THE WITCH OF BALINTORE
James Munro
Medieval Magic and Mystery
> witchcraft
> the Queen of Elphame
> shamanism - in a Scottish form
> shape-shifting
> kabbalah
> the teachings of Meister Eckhart
Medieval Outsiders
> witches
> the Elpin - "little people" hunted by the "big people"
> a Urisgaig - a type of water-nymph
> two Moorish slaves whose master has been murdered - strangers in a strange land
> a Sasunn (Saxon) girl, another stranger in the north of Scotland
> a theologian condemned as a heretic
I already knew JM through his poetry before I realised that he also wrote Historical Fiction. I love HF, so I asked him where I should start, and he suggested The Witch of Balintore (his own favourite, I think).
The story is set in Easter Ross, the area immediately to the south of the Dornoch Firth (in the north east of Scotland - there should be a map!) while the first and last chapters take place in London and act as a kind of frame. In the opening chapter we meet Mariana, the narrator and heroine (a good idea if you come to this novel first, as I did, without having read any other Mariana stories) in the company of the demanding and self-indulgent Princess Joan, mother of the young King Richard.

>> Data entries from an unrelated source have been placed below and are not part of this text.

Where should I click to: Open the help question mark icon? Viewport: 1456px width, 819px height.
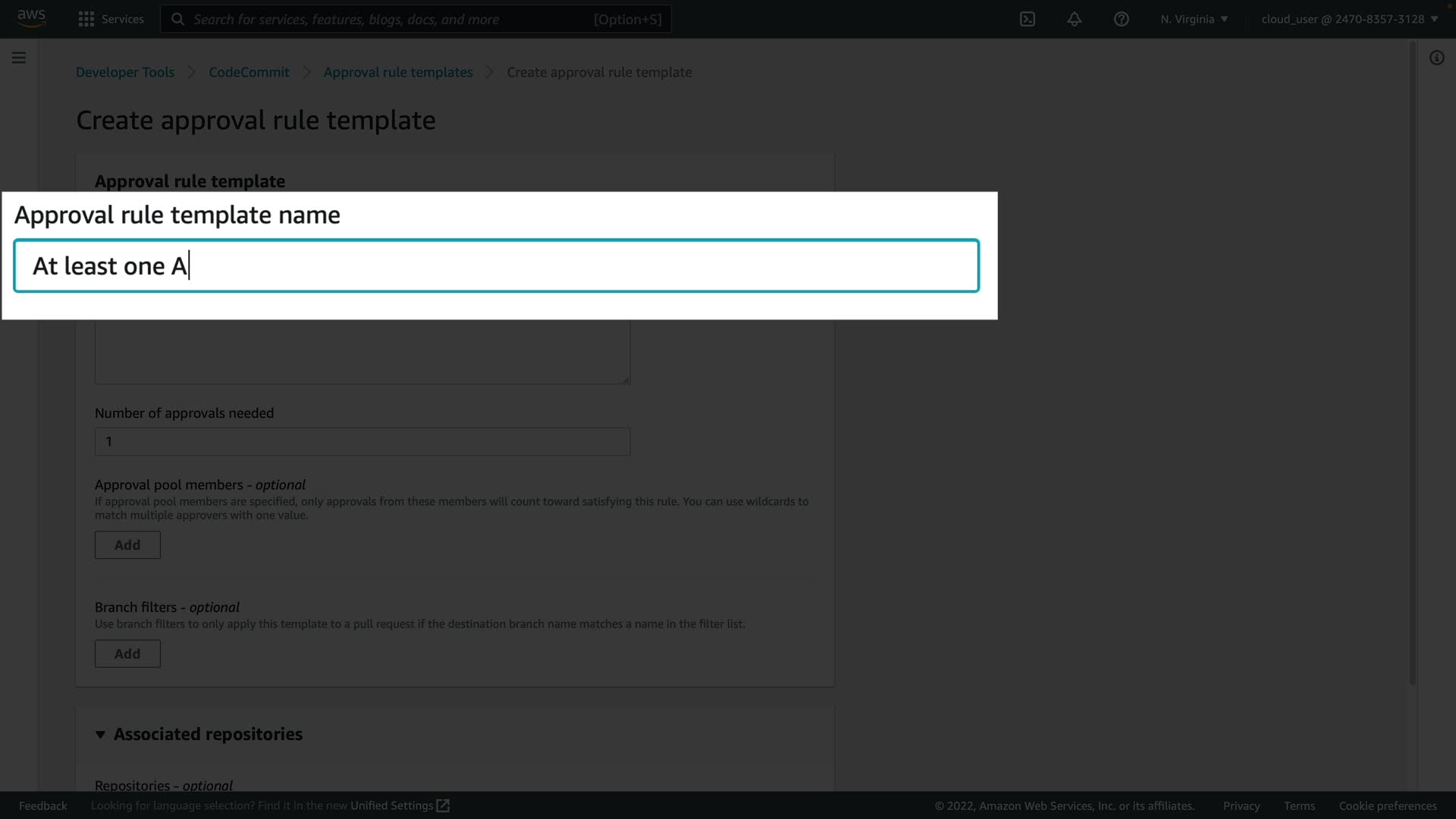(x=1121, y=19)
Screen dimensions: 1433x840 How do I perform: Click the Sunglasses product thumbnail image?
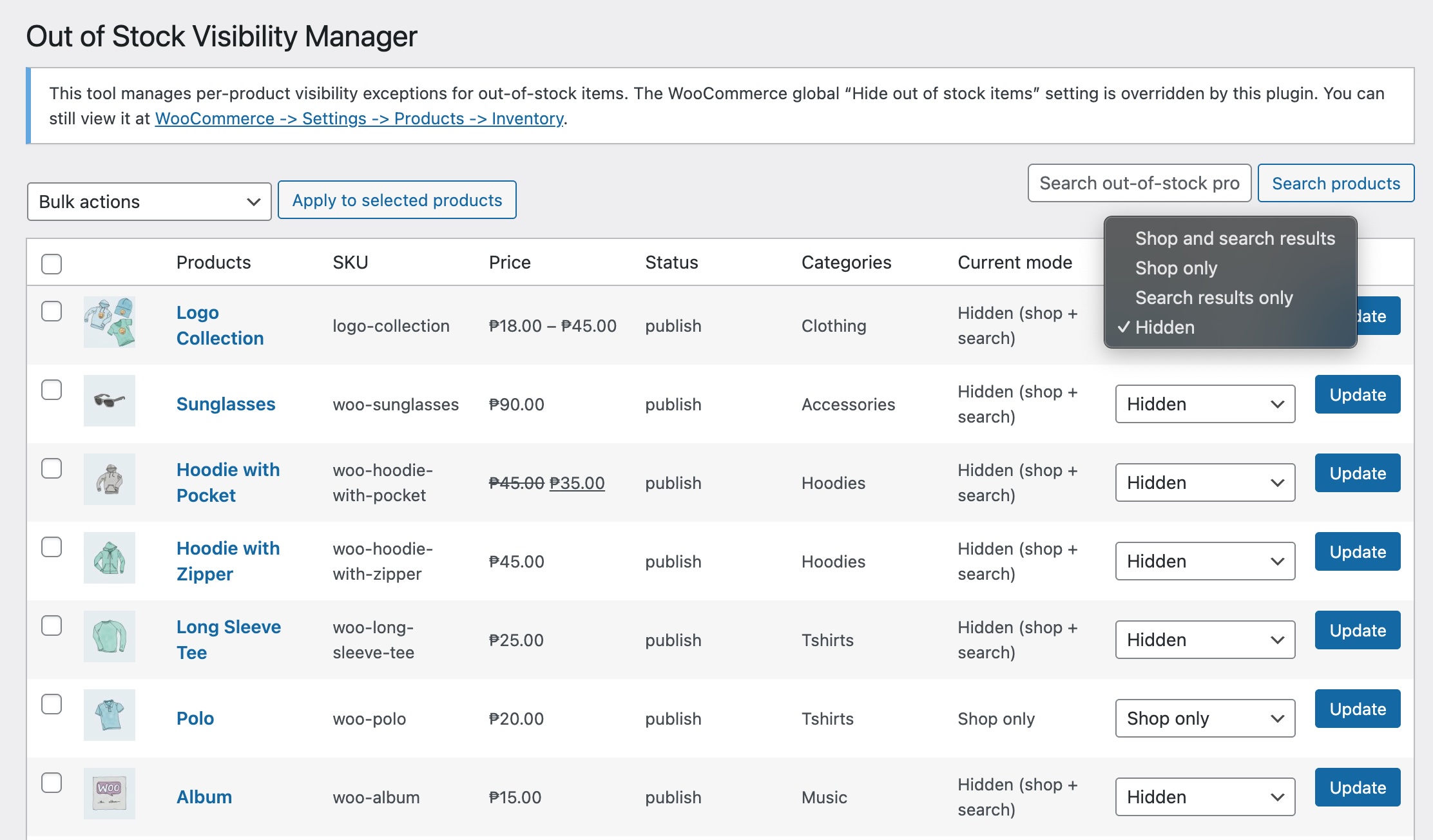tap(109, 401)
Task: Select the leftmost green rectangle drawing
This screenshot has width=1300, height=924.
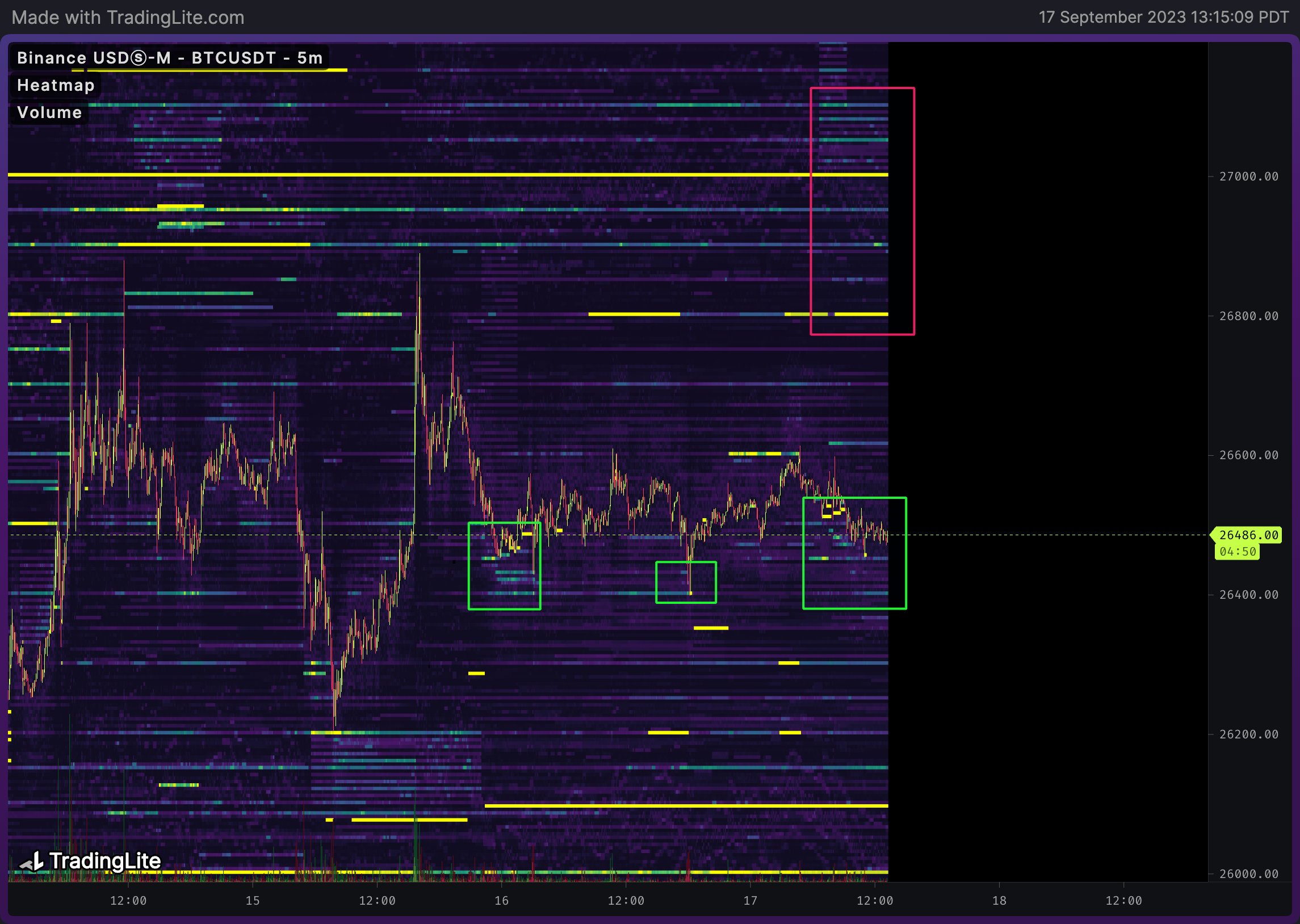Action: (505, 566)
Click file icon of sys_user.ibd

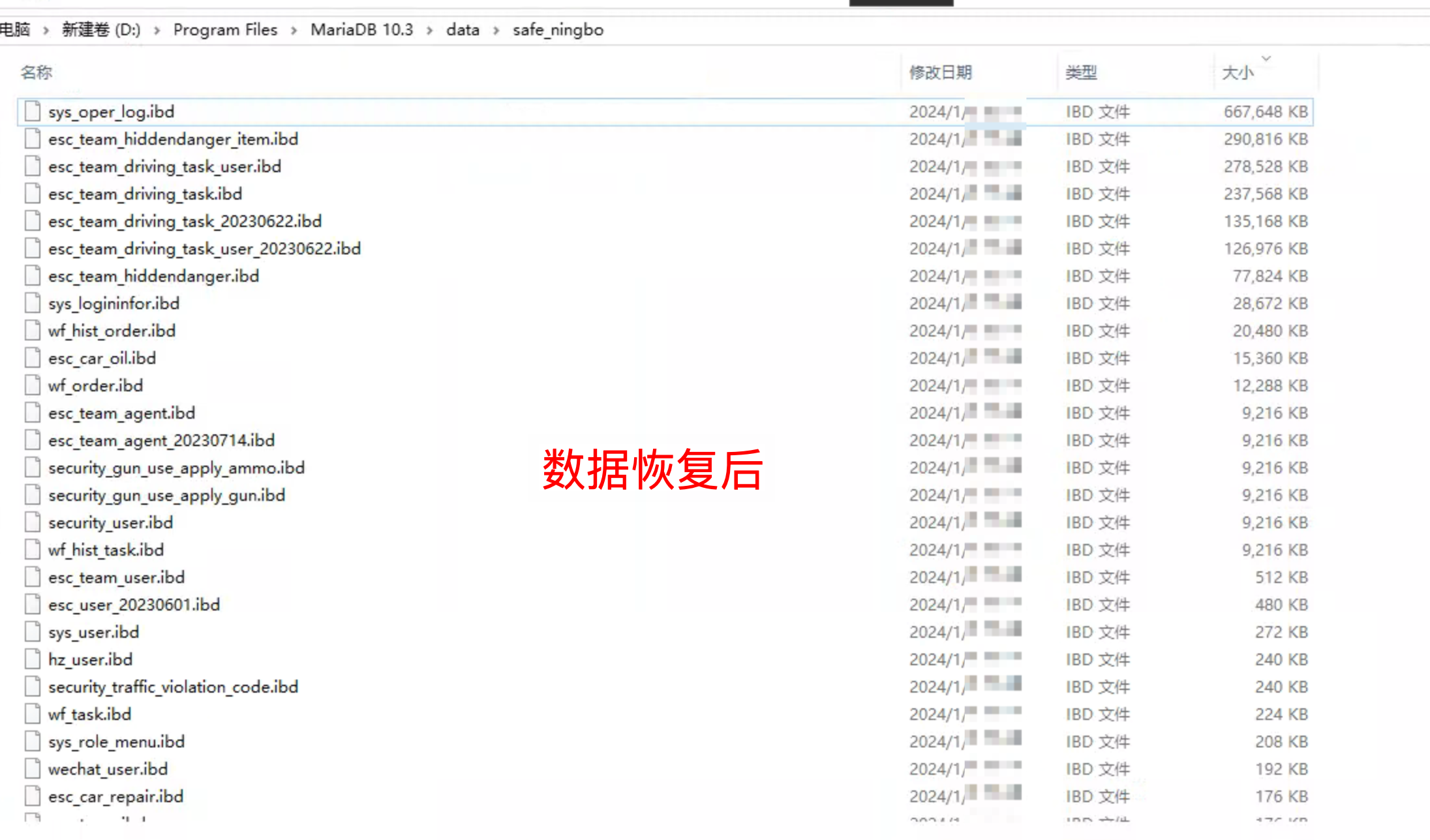(x=33, y=632)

Mariana - Lady Marian MacElpin - was born and grew up in the south of Spain, where she is known as Doña Mariana de la Manga, but her father was a Scot in exile and this visit to Scotland, which is her first, is partly a result of depression - she is fed up with her life in London, where she has made her home, and needs a break - but also partly a long-planned search for her roots.
She finds her grandmother, who turns out to be a witch. She befriends a group of "little people" dismissed derisively by the local people as "tinklers" but also superstitiously feared by them as shape-shifters and mermaids. The little people are in fact the "Elps", and Mariana herself, it transpires, has Elpin blood in her (she has Elpin eyes, everyone says, she swims like a mermaid - and consider her name!)
Then she gets caught up in a mystery involving various foreigners, including Raoul, her ancien amour from Paris, and a murder which "smacks of witchcraft". The suspects are two young Moorish slaves. As only Mariana speaks their language she is asked to interpret for them, which she does willingly, believing them innocent and wanting to help. The interpreting develops, predictably, into a full-scale investigation, in the course of which she falls foul of a certain Brother Arsenius, a Black Friar and Inquisitor, and quite the nastiest piece of work I have come across in a book for a long time - with the possible exception of the Master Executioner's odious son and apprentice, Kenneth.